Not surprising, the count was definitely high.
There was the issue of differing translations, various types of study Bibles, text print size as our eyes aged, and the necessity of simply getting something that isn’t threatening to fall apart at the seams after years of use! I have multiple (read: three) copies of just the New Revised Standard Version alone and I’m pretty sure that might be overkill.
But what does my (our?) glut of sacred texts really say about what I know or how invested I am in the scriptures?
The Hebrew Scriptures, Gospels and Epistles are considered the sacred text of Christians everywhere and American Christians have the ability to get our hands on copies of it everywhere. But does that really make a difference? Does the person who owns more Bibles than his or her neighbor really have any more understanding of scripture?
History has shown us biblical texts that have been used to affirm and encourage slavery, to suggest that wealth is a sign of God’s favor, to create indicators for inclusion or exclusions of the “other,” and that poverty is a simply a “Biblical” fact of life. And this, sadly, is just a short list.

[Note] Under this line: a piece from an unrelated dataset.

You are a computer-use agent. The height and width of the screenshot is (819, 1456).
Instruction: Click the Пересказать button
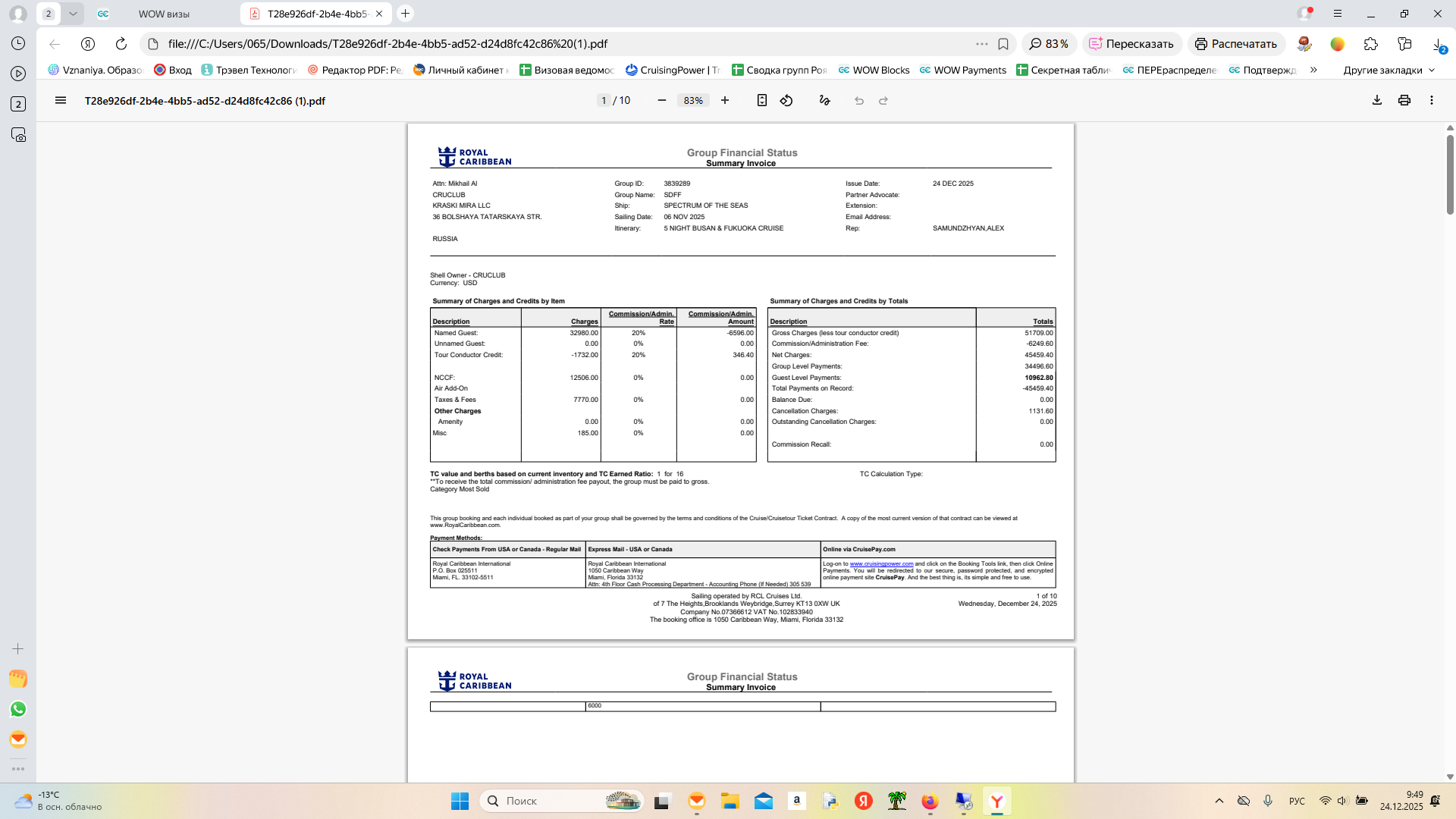1131,44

In my role as a Chaplain, it is no longer surprising to me when people assign words to scripture that aren’t even there. (My favorite pseudo-scripture – “God never gives you more than you can handle.”) Or, who take words that were written for a particular context and internalize them – sometimes positively, more often negatively – for themselves. On one hand, this gives scripture the ability to be “new” and gives new breath into a person’s life. But on the other, it becomes a constant bludgeoning tool of scripture taken way out of context.
In both of these previous examples, my sense is that people are not actually familiar with scripture but merely with the use of it. It becomes an instrument to support a person’s (or community’s) values or biases. But what would happen if we really took the time to investigate scripture (and I’m not just talking about proof-texting here) and to see where it connects with the themes and threads of God’s greater story of love for humanity and all of creation?
For me, this beautiful, sacred text is a shared history, a rooting in my relationship with God, and an opportunity to grow more connected with the larger Church community (yes, I mean the big “C” church).
What it comes down to for me is this: does it really matter how many Bibles are out there if we don’t read them or, if we do, that we don’t listen to God’s voice as a challenge to our beliefs and values? Can we read scripture and allow for it to shape us today?
At the end of the day I still own many, many copies of the Bible and I really hope they keep working on me.